Scanlon, le mari, lui, adhère très vite à sa nouvelle vie. Il rencontre une bande de babas sécessionnistes, menés par une superbe femme sauvage et « libérée », Séquoia. Il y trouve sujet à « recherche universitaire » et très vite, sujet à échanges torrides avec Séquoia !
On se dit alors que c’est là le sujet du livre : un mouvement de sécession de l’Oregon, « l’expérience Oregon ». Terme qui se mêle à un troisième : Naomi a ainsi appelé l’explosion de senteurs qu’elle vient de retrouver grâce à une rémission soudaine de son anosmie ! Alors on se dit que c’est ça le sujet (cette répétition est scandée comme la lecture du livre) : le nez de Naomi et une expérience olfactive.
Enfin on rencontre un personnage détonant : Clay, grand gars dégingandé et anarchiste jusqu’au bout des doigts. Alors on se dit …

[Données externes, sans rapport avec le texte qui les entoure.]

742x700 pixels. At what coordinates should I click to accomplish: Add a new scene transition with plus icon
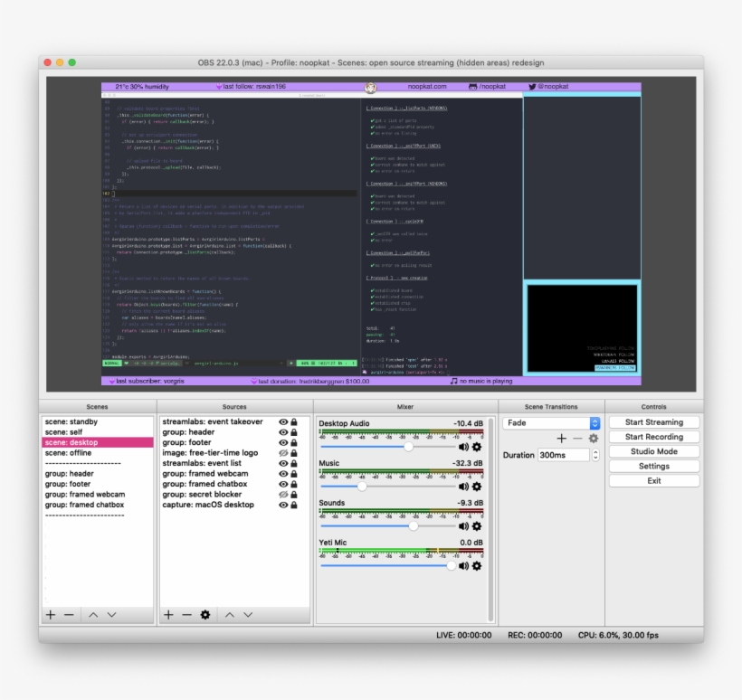pos(560,437)
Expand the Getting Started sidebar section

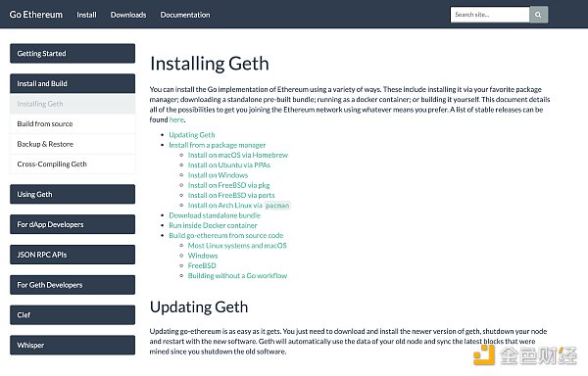tap(73, 54)
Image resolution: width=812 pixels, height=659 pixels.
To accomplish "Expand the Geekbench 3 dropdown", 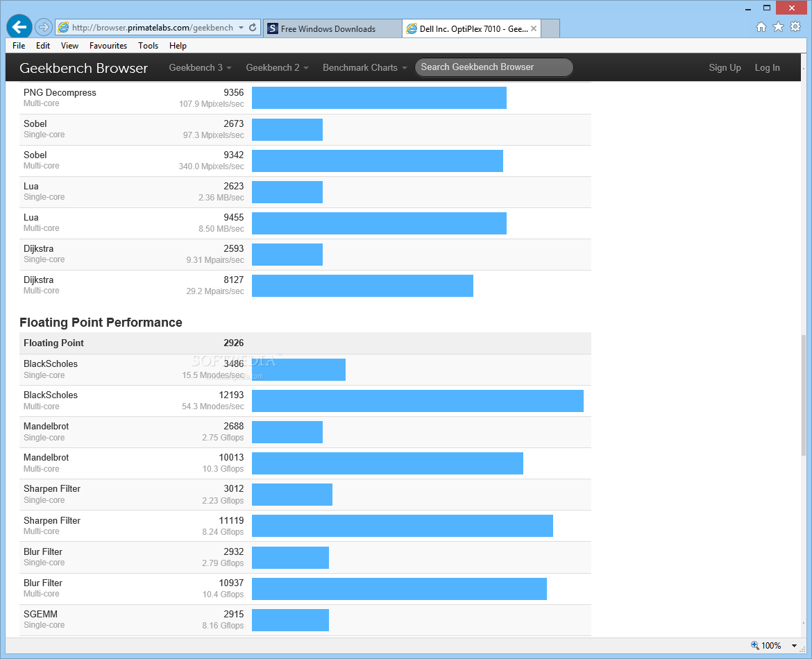I will (x=200, y=67).
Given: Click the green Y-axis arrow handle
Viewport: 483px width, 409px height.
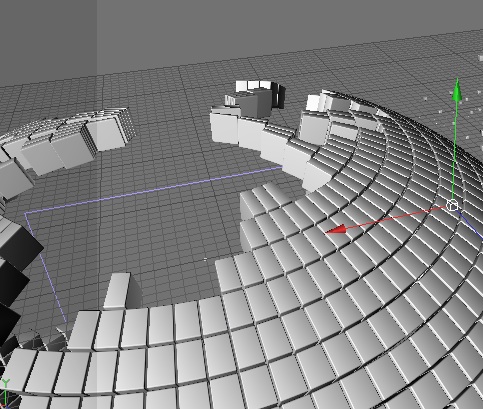Looking at the screenshot, I should [457, 89].
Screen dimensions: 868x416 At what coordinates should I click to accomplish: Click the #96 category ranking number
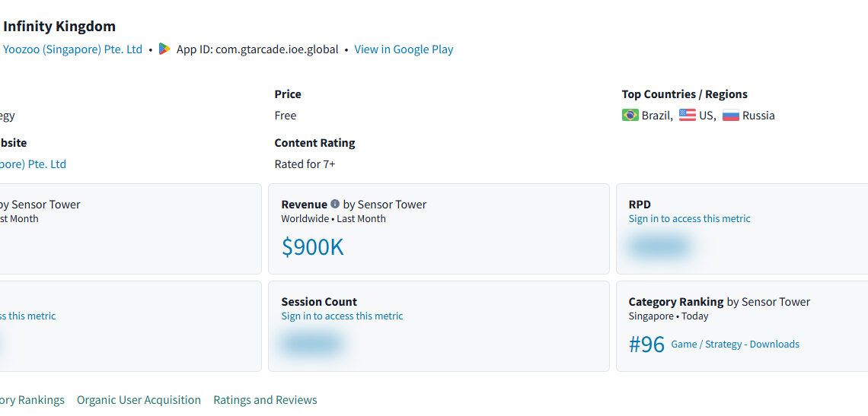pos(646,345)
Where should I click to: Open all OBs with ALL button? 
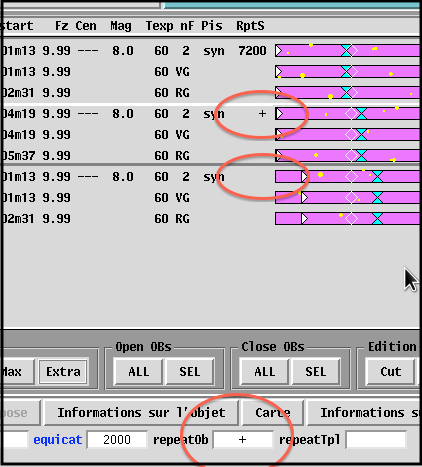pyautogui.click(x=138, y=371)
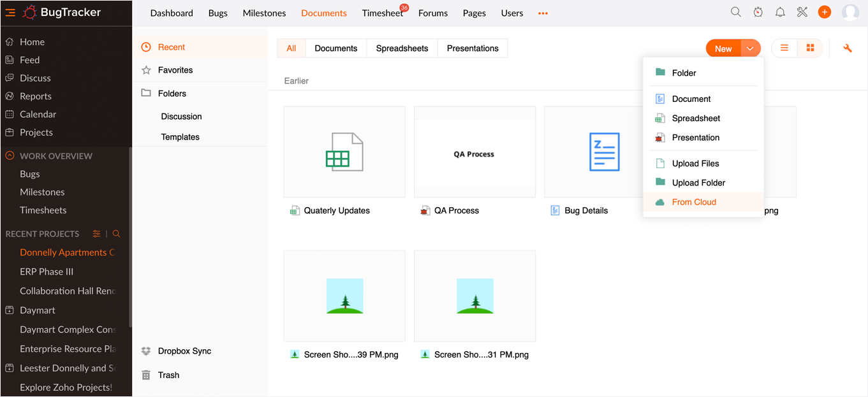Click the orange wrench settings icon
Image resolution: width=868 pixels, height=397 pixels.
[848, 48]
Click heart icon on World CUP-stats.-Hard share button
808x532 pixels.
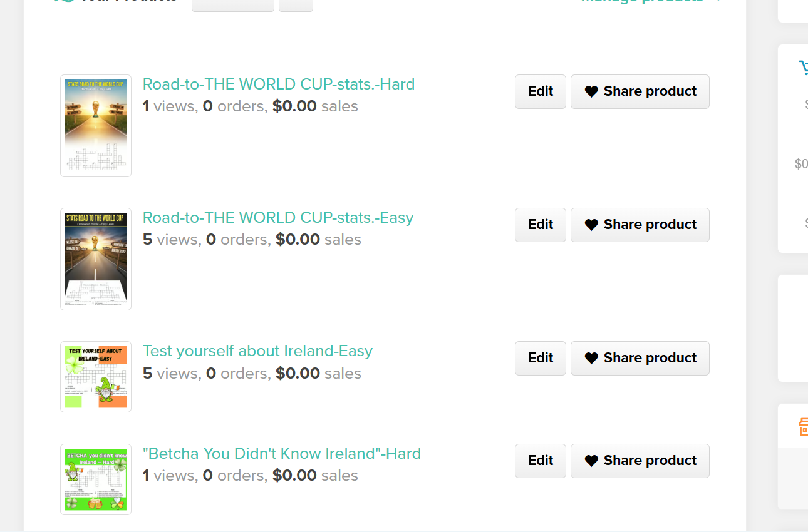(591, 91)
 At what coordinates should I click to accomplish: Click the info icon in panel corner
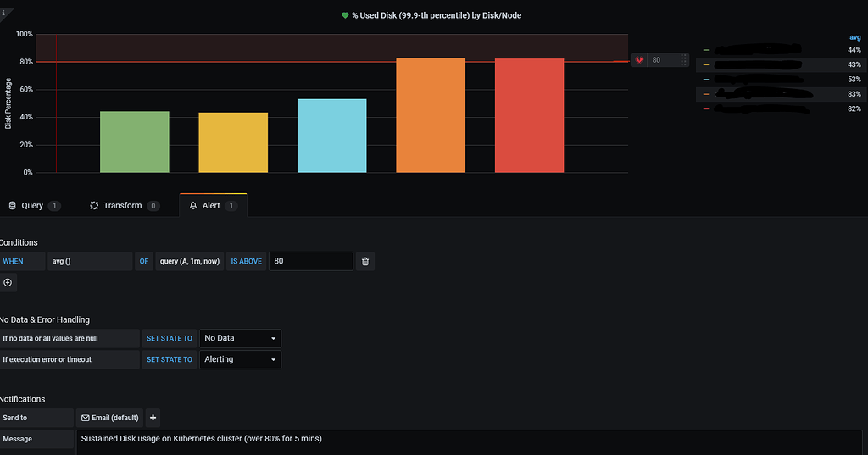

Bon Mieux vaut arrêter là.
Et à partir de ces quatre personnages, Scanlon, Naomi, Séquoia, Clay, le livre tourne en rond, ne choisissant à aucun moment un fil narratif. Des amours furtives de Scanlon et Séquoia aux amours furtives de Clay et Naomi. Du mouvement sécessionniste aux odeurs de la campagne Oregon.

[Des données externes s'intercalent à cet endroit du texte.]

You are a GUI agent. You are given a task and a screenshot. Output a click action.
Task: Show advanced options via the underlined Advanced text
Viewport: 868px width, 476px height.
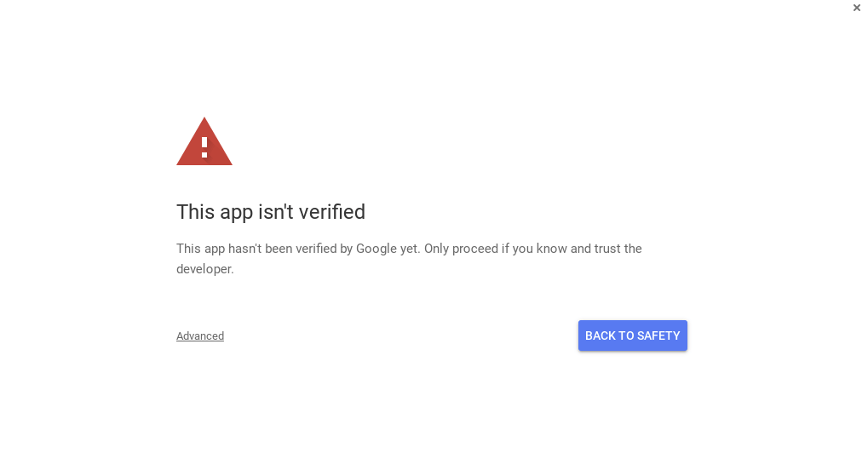coord(200,336)
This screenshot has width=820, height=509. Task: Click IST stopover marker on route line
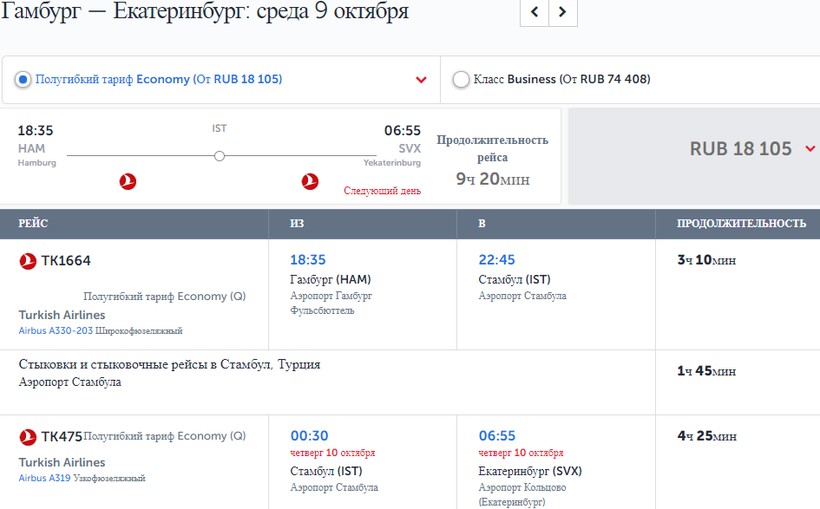pos(219,155)
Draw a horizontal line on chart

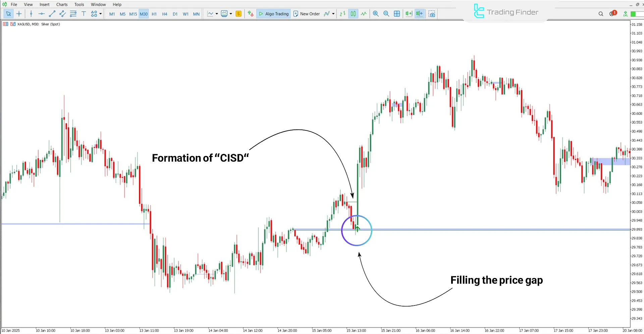click(x=41, y=14)
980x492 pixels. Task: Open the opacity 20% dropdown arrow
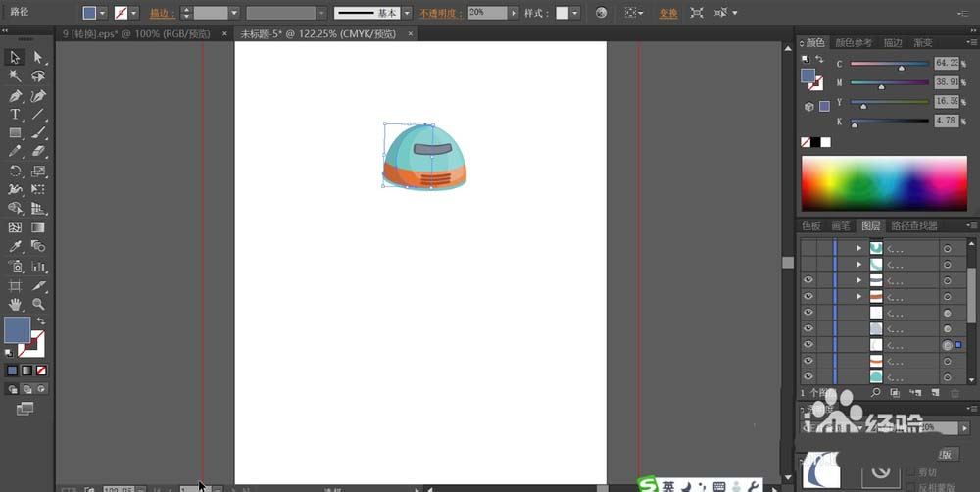point(515,14)
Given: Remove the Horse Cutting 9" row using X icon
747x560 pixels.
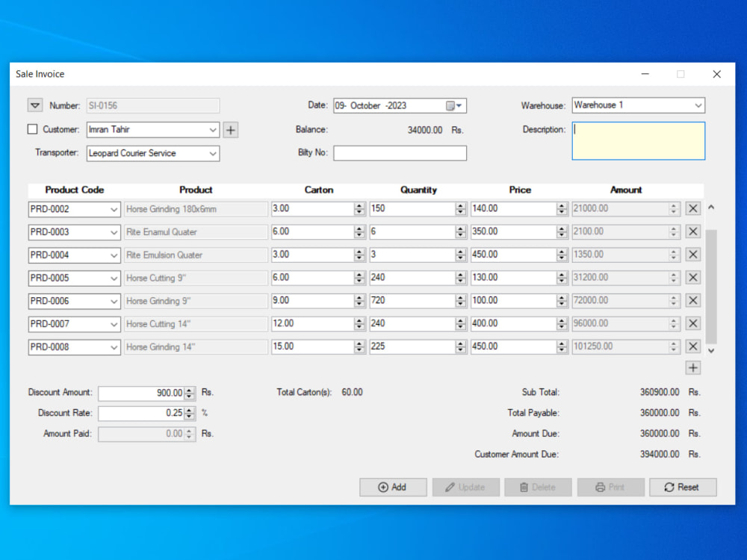Looking at the screenshot, I should [692, 278].
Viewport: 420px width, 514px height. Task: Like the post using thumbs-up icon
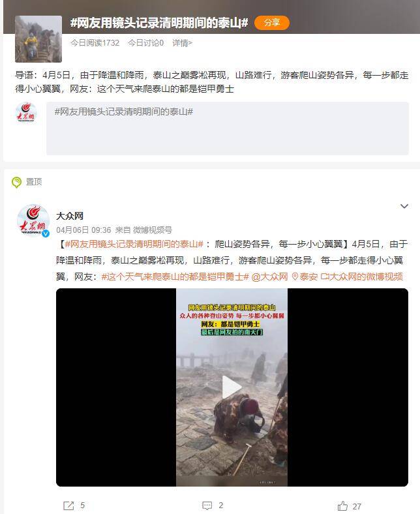point(342,506)
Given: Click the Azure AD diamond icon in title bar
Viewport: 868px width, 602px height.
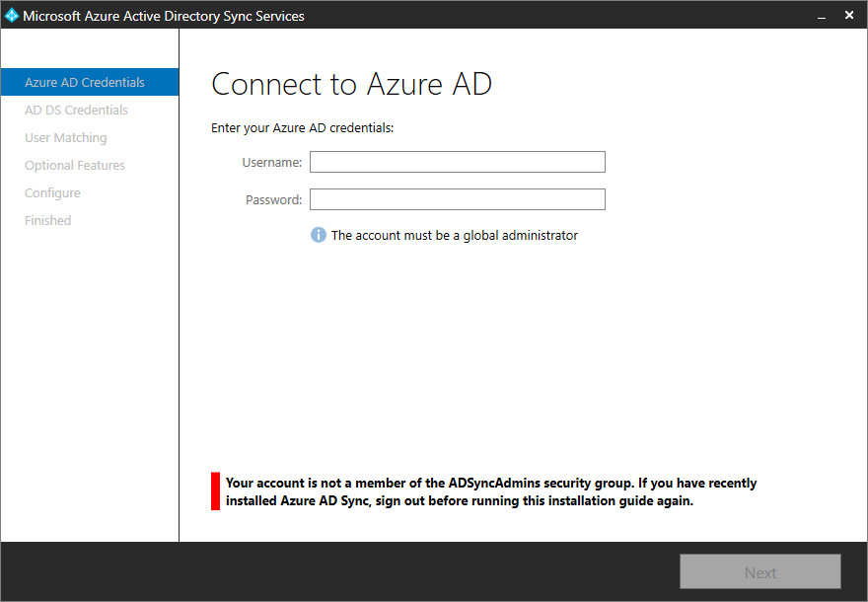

Restent quatre portraits de personnages. Tous aussi antipathiques et veules les uns que les autres.
Scanlon, petit prof sans envergure, incapable de publier la moindre étude digne de ce nom. Il finit carrément odieux en dénonçant Clay et le mouvement sécessionniste à la police fédérale.
Naomi, mère hystérique, fascinée par son corps et l’allaitement du bébé qui vient de naître. Egoïste et mesquine.
Séquoia, grande bringue baba cool, irresponsable et sotte, passionnée par la sécession et les … cookies.
Clay enfin, qui pourrait être le personnage le plus attachant, mais qui, peu à peu, s’avère imbécile et incapable, jusqu’à se faire sauter à la dynamite dans un « attentat » contre un barrage qui ne subit même pas le moindre dégât.
Pourquoi pas pourrions-nous dire ? Pourquoi pas ces quatre portraits comme objets de ce livre ? Ce serait un peu léger mais bon, on peut l’imaginer. Mais c’est là que vient le défaut majeur : à aucun moment on ne sent que l’auteur se rend compte que ses personnages sont inintéressants et assez odieux, son histoire ténue et maussade. Au fond Scribner est comme nous lecteurs : il semble s’ennuyer dans une histoire dont il cherche le sens.
Scribner paraît s’être enlisé dans un récit imprégné de pathos local.
Léon-Marc Levy
NB : Vous verrez souvent apparaître une cotation de Valeur Littéraire des livres critiqués. Il ne s’agit en aucun cas d’une notation de qualité ou d’intérêt du livre mais de l’évaluation de sa position au regard de l’histoire de la littérature.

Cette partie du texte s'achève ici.